Yes, how on earth did people ever learn Chinese without them? :roll:

 

Makes me wonder how I learnt Chinese, considering I don't use mnemonics and when I started learning, SRS was basically unusable for Chinese (Supermemo anyone?), and I've never really used it anyway (flashcards yes, SRS not really).

I tend to agree with studychinese and have written similar things here.

 

How do I distinguish 淘 and 桃?  桃 and 逃?  And 陶? Exactly the same sound.  Help me out here.

淘 has the water radical followed by 匋, whereas 桃 has the wood radical followed by 兆。
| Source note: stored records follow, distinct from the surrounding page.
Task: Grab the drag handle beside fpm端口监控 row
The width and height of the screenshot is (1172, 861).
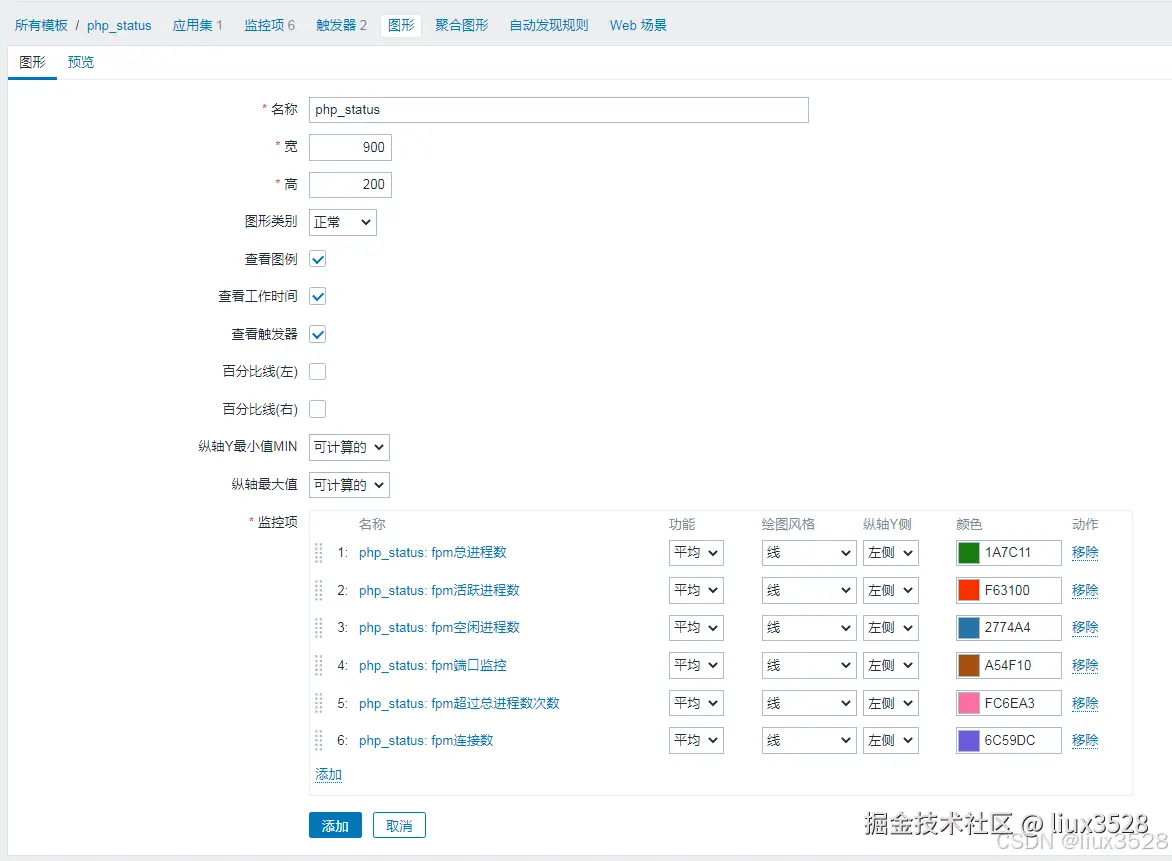Action: [318, 665]
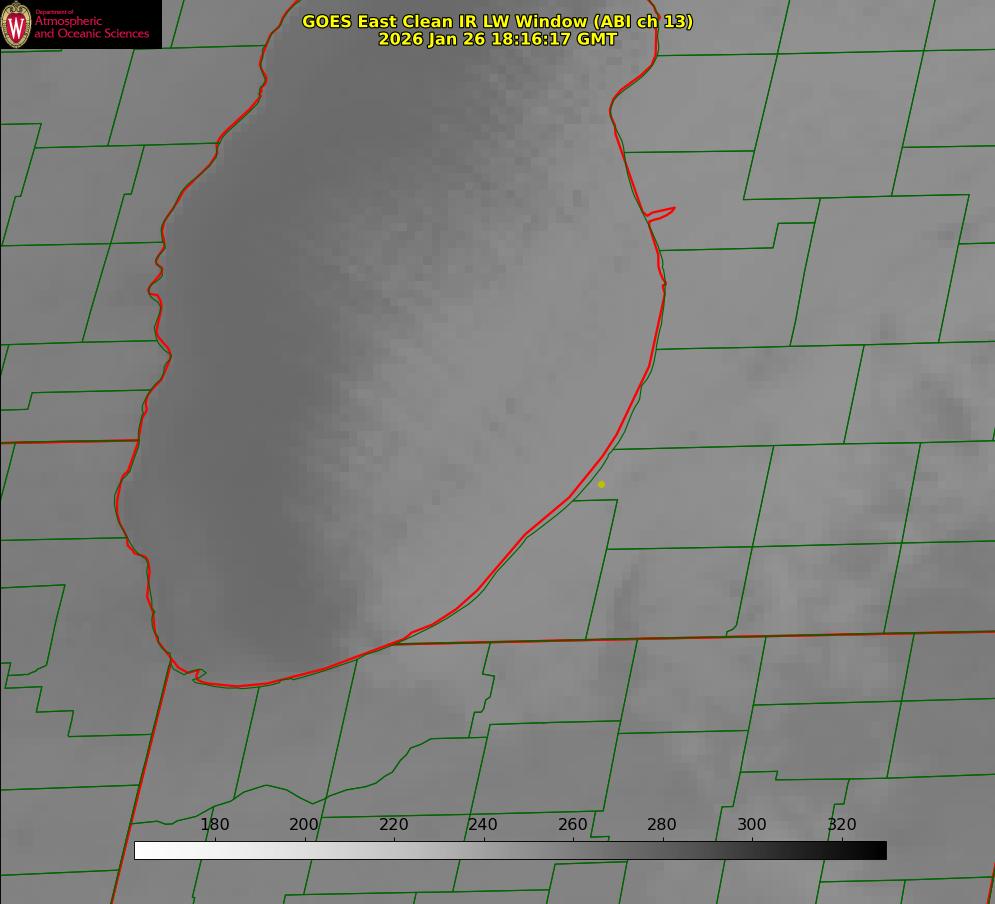Select the 220 colorbar scale label
The width and height of the screenshot is (995, 904).
(x=394, y=824)
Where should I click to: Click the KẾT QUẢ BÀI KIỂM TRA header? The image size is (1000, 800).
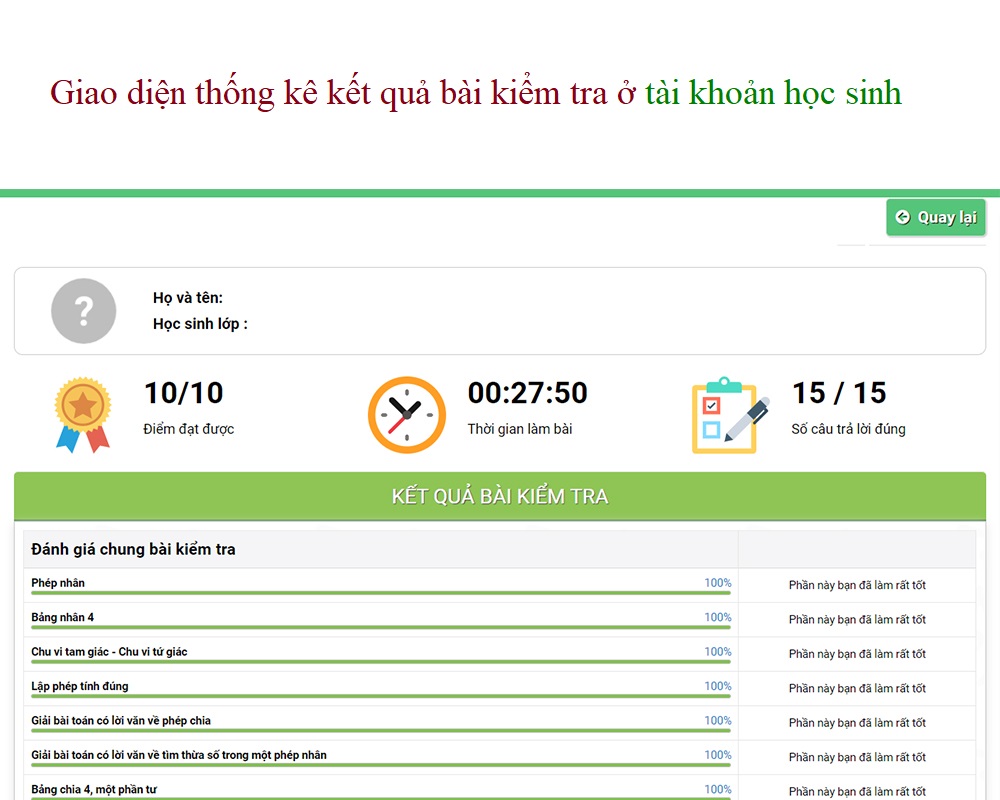499,497
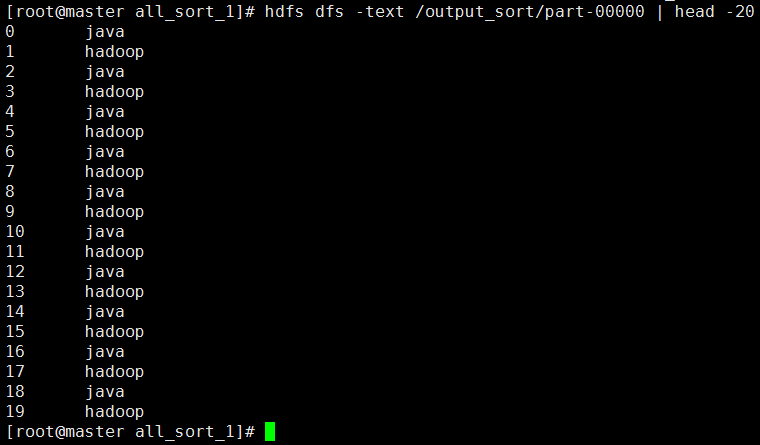This screenshot has width=760, height=445.
Task: Click the word java on line 10
Action: pyautogui.click(x=105, y=233)
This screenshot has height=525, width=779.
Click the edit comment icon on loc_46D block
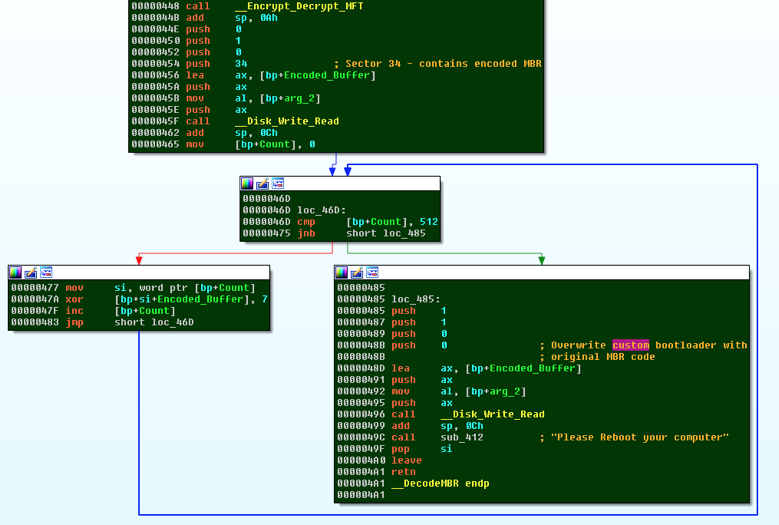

逃 has 兆 followed by the walking radical, and 陶 has the ear radical followed by 匋.

To help with with sounds when you are learning them, don't think of a sound and associate a character with it (you'll get far too many overlaps), rather, think of a character and associate a sound with it.  That way it doesn't matter if multiple characters have the same sound because in your head they are all being treated separately.

 

Progress is made by looking for better ways than the status quo.

I very much agree with this, and that it's always important to be looking for ways to improve.  I'm not sure mnemonics for learning Chinese help with that (see linked post above for reasons) even though they provide short term relief from the arduous task of memorisation.

 

Where I think techniques like Heisig are useful are that they teach the learner to break down characters into component parts, which is a very valuable skill.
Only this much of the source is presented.